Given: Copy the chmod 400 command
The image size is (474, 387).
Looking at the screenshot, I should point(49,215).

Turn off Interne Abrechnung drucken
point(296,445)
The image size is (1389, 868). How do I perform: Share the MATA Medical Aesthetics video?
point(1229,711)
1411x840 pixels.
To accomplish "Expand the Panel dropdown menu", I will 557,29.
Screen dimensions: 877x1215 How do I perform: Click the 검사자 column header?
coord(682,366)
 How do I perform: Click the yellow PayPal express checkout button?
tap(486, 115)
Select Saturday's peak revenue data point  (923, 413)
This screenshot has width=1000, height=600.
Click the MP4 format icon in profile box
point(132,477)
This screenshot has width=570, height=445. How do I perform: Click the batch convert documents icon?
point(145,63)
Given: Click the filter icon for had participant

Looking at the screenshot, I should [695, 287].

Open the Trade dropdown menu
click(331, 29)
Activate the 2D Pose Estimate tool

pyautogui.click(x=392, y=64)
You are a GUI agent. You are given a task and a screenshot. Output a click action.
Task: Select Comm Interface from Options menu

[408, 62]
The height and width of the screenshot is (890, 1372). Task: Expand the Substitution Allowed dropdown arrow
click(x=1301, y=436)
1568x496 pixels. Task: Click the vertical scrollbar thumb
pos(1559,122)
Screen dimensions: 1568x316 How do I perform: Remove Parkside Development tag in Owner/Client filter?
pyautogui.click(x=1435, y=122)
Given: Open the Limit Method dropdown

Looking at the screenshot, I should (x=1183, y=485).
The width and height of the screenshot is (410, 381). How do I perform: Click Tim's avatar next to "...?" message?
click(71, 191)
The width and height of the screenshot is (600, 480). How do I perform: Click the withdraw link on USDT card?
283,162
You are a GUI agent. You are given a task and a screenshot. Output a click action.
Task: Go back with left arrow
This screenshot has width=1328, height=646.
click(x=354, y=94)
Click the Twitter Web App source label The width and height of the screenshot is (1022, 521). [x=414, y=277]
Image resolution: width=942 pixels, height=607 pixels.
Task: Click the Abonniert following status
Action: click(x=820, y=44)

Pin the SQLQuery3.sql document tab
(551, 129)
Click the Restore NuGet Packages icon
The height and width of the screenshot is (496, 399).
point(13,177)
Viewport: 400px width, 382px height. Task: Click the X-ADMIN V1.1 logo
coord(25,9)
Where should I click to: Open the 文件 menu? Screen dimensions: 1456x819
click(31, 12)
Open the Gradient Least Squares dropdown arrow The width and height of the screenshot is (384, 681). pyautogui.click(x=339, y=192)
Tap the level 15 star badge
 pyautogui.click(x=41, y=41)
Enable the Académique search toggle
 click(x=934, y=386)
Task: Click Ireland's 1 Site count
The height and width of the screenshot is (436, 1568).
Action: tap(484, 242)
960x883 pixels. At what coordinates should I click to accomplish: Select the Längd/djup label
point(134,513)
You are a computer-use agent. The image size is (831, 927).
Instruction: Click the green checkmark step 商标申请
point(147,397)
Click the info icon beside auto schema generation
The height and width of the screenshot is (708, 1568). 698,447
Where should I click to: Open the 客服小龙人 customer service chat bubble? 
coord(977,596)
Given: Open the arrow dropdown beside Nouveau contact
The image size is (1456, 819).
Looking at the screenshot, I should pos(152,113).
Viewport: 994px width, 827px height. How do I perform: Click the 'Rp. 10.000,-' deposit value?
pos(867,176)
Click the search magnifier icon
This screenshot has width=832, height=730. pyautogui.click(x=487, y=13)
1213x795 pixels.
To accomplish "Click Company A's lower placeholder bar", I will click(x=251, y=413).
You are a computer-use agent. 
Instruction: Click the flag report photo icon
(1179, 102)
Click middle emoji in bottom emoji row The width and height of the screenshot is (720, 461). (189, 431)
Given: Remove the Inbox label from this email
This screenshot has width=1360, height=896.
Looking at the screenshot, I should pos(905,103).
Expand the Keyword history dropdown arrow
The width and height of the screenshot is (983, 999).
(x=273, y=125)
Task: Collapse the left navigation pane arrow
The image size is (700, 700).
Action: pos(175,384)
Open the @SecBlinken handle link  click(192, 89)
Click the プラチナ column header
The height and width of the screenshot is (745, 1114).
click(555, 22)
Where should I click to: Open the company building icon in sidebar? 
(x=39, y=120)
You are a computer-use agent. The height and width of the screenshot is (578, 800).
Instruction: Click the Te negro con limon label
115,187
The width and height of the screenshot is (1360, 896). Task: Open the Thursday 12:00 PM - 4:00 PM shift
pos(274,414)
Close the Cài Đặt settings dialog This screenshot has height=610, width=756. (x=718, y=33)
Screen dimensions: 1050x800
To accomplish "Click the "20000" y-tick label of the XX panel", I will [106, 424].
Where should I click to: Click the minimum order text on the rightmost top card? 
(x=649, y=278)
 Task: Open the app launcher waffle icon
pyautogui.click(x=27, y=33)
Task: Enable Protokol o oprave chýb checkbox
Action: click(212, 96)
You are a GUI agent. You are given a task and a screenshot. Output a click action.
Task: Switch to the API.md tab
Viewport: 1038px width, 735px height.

PROBLEM DESCRIPTION: Rewrite all the rows above, replacing "GUI agent" with "computer-use agent" everywhere it appears and leaving everything else unchanged.

FINISHED ANSWER:
Given: Copy the chmod 400 command
The image size is (474, 387).
Looking at the screenshot, I should point(49,215).

Turn off Interne Abrechnung drucken
point(296,445)
The image size is (1389, 868). How do I perform: Share the MATA Medical Aesthetics video?
point(1229,711)
1411x840 pixels.
To accomplish "Expand the Panel dropdown menu", I will 557,29.
Screen dimensions: 877x1215 How do I perform: Click the 검사자 column header?
coord(682,366)
 How do I perform: Click the yellow PayPal express checkout button?
tap(486, 115)
Select Saturday's peak revenue data point  (923, 413)
This screenshot has width=1000, height=600.
Click the MP4 format icon in profile box
point(132,477)
This screenshot has width=570, height=445. How do I perform: Click the batch convert documents icon?
point(145,63)
Given: Click the filter icon for had participant

Looking at the screenshot, I should [695, 287].

Open the Trade dropdown menu
click(331, 29)
Activate the 2D Pose Estimate tool

pyautogui.click(x=392, y=64)
You are a computer-use agent. You are given a task and a screenshot. Output a click action.
Task: Select Comm Interface from Options menu

[408, 62]
The height and width of the screenshot is (890, 1372). Task: Expand the Substitution Allowed dropdown arrow
click(x=1301, y=436)
1568x496 pixels. Task: Click the vertical scrollbar thumb
pos(1559,122)
Screen dimensions: 1568x316 How do I perform: Remove Parkside Development tag in Owner/Client filter?
pyautogui.click(x=1435, y=122)
Given: Open the Limit Method dropdown

Looking at the screenshot, I should (x=1183, y=485).
The width and height of the screenshot is (410, 381). How do I perform: Click Tim's avatar next to "...?" message?
click(71, 191)
The width and height of the screenshot is (600, 480). How do I perform: Click the withdraw link on USDT card?
283,162
You are a computer-use agent. You are given a task and a screenshot. Output a click action.
Task: Go back with left arrow
This screenshot has width=1328, height=646.
click(x=354, y=94)
Click the Twitter Web App source label The width and height of the screenshot is (1022, 521). [x=414, y=277]
Image resolution: width=942 pixels, height=607 pixels.
Task: Click the Abonniert following status
Action: click(x=820, y=44)

Pin the SQLQuery3.sql document tab
(551, 129)
Click the Restore NuGet Packages icon
The height and width of the screenshot is (496, 399).
point(13,177)
Viewport: 400px width, 382px height. Task: Click the X-ADMIN V1.1 logo
coord(25,9)
Where should I click to: Open the 文件 menu? Screen dimensions: 1456x819
click(31, 12)
Open the Gradient Least Squares dropdown arrow The width and height of the screenshot is (384, 681). pyautogui.click(x=339, y=192)
Tap the level 15 star badge
 pyautogui.click(x=41, y=41)
Enable the Académique search toggle
 click(x=934, y=386)
Task: Click Ireland's 1 Site count
The height and width of the screenshot is (436, 1568).
Action: tap(484, 242)
960x883 pixels. At what coordinates should I click to accomplish: Select the Längd/djup label
point(134,513)
You are a computer-use agent. The image size is (831, 927).
Instruction: Click the green checkmark step 商标申请
point(147,397)
Click the info icon beside auto schema generation
The height and width of the screenshot is (708, 1568). 698,447
Where should I click to: Open the 客服小龙人 customer service chat bubble? 
coord(977,596)
Given: Open the arrow dropdown beside Nouveau contact
The image size is (1456, 819).
Looking at the screenshot, I should pos(152,113).
Viewport: 994px width, 827px height. How do I perform: Click the 'Rp. 10.000,-' deposit value?
pos(867,176)
Click the search magnifier icon
This screenshot has width=832, height=730. pyautogui.click(x=487, y=13)
1213x795 pixels.
To accomplish "Click Company A's lower placeholder bar", I will click(x=251, y=413).
You are a computer-use agent. 
Instruction: Click the flag report photo icon
(1179, 102)
Click middle emoji in bottom emoji row The width and height of the screenshot is (720, 461). (189, 431)
Given: Remove the Inbox label from this email
This screenshot has width=1360, height=896.
Looking at the screenshot, I should pos(905,103).
Expand the Keyword history dropdown arrow
The width and height of the screenshot is (983, 999).
(x=273, y=125)
Task: Collapse the left navigation pane arrow
The image size is (700, 700).
Action: pos(175,384)
Open the @SecBlinken handle link  click(192, 89)
Click the プラチナ column header
The height and width of the screenshot is (745, 1114).
click(555, 22)
Where should I click to: Open the company building icon in sidebar? 
(x=39, y=120)
You are a computer-use agent. The height and width of the screenshot is (578, 800).
Instruction: Click the Te negro con limon label
115,187
The width and height of the screenshot is (1360, 896). Task: Open the Thursday 12:00 PM - 4:00 PM shift
pos(274,414)
Close the Cài Đặt settings dialog This screenshot has height=610, width=756. (x=718, y=33)
Screen dimensions: 1050x800
To accomplish "Click the "20000" y-tick label of the XX panel", I will [106, 424].
Where should I click to: Click the minimum order text on the rightmost top card? 
(x=649, y=278)
 Task: Open the app launcher waffle icon
pyautogui.click(x=27, y=33)
Task: Enable Protokol o oprave chýb checkbox
Action: click(212, 96)
You are a computer-use agent. You are given a task and a screenshot. Output a click action.
Task: Switch to the API.md tab
Viewport: 1038px width, 735px height.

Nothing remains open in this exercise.